### Input records ###

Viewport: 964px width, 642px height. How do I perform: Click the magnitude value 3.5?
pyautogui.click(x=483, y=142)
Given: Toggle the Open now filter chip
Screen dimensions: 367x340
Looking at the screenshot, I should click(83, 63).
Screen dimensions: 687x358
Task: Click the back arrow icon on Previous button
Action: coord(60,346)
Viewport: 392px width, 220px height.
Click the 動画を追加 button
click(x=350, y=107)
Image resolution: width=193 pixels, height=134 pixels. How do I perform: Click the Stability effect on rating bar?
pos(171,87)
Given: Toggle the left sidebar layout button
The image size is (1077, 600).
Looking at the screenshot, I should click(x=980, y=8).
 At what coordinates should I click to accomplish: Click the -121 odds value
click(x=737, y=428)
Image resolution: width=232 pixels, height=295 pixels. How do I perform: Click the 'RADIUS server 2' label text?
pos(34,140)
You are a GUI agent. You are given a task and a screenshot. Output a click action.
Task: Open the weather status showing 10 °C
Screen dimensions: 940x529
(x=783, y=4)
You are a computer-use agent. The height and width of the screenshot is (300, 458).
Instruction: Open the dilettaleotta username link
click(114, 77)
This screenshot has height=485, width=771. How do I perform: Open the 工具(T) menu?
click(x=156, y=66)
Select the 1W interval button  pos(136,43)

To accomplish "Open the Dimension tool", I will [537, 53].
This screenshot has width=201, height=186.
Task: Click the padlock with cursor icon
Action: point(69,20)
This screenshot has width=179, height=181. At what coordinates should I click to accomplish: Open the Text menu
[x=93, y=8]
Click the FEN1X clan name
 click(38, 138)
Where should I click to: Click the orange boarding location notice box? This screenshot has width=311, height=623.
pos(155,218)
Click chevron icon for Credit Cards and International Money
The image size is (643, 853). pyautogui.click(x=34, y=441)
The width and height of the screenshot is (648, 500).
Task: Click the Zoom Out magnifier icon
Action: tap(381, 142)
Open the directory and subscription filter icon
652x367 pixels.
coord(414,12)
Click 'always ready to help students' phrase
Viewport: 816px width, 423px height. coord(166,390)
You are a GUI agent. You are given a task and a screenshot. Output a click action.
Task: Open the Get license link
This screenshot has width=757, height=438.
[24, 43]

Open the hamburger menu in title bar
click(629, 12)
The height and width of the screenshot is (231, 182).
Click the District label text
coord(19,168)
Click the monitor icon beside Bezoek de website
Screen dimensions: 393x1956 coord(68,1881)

###

Give back the data above exactly as it appears.

Viewport: 964px width, 642px height. How do I perform: Click the magnitude value 3.5?
pyautogui.click(x=483, y=142)
Given: Toggle the Open now filter chip
Screen dimensions: 367x340
Looking at the screenshot, I should click(83, 63).
Screen dimensions: 687x358
Task: Click the back arrow icon on Previous button
Action: coord(60,346)
Viewport: 392px width, 220px height.
Click the 動画を追加 button
click(x=350, y=107)
Image resolution: width=193 pixels, height=134 pixels. How do I perform: Click the Stability effect on rating bar?
pos(171,87)
Given: Toggle the left sidebar layout button
The image size is (1077, 600).
Looking at the screenshot, I should click(x=980, y=8).
 At what coordinates should I click to accomplish: Click the -121 odds value
click(x=737, y=428)
Image resolution: width=232 pixels, height=295 pixels. How do I perform: Click the 'RADIUS server 2' label text?
pos(34,140)
You are a GUI agent. You are given a task and a screenshot. Output a click action.
Task: Open the weather status showing 10 °C
Screen dimensions: 940x529
(x=783, y=4)
You are a computer-use agent. The height and width of the screenshot is (300, 458).
Instruction: Open the dilettaleotta username link
click(114, 77)
This screenshot has height=485, width=771. How do I perform: Open the 工具(T) menu?
click(x=156, y=66)
Select the 1W interval button  pos(136,43)

To accomplish "Open the Dimension tool", I will [537, 53].
This screenshot has width=201, height=186.
Task: Click the padlock with cursor icon
Action: point(69,20)
This screenshot has width=179, height=181. At what coordinates should I click to accomplish: Open the Text menu
[x=93, y=8]
Click the FEN1X clan name
 click(38, 138)
Where should I click to: Click the orange boarding location notice box? This screenshot has width=311, height=623.
pos(155,218)
Click chevron icon for Credit Cards and International Money
The image size is (643, 853). pyautogui.click(x=34, y=441)
The width and height of the screenshot is (648, 500).
Task: Click the Zoom Out magnifier icon
Action: tap(381, 142)
Open the directory and subscription filter icon
652x367 pixels.
coord(414,12)
Click 'always ready to help students' phrase
Viewport: 816px width, 423px height. coord(166,390)
You are a GUI agent. You are given a task and a screenshot. Output a click action.
Task: Open the Get license link
This screenshot has width=757, height=438.
[24, 43]

Open the hamburger menu in title bar
click(629, 12)
The height and width of the screenshot is (231, 182).
Click the District label text
coord(19,168)
Click the monitor icon beside Bezoek de website
Screen dimensions: 393x1956 coord(68,1881)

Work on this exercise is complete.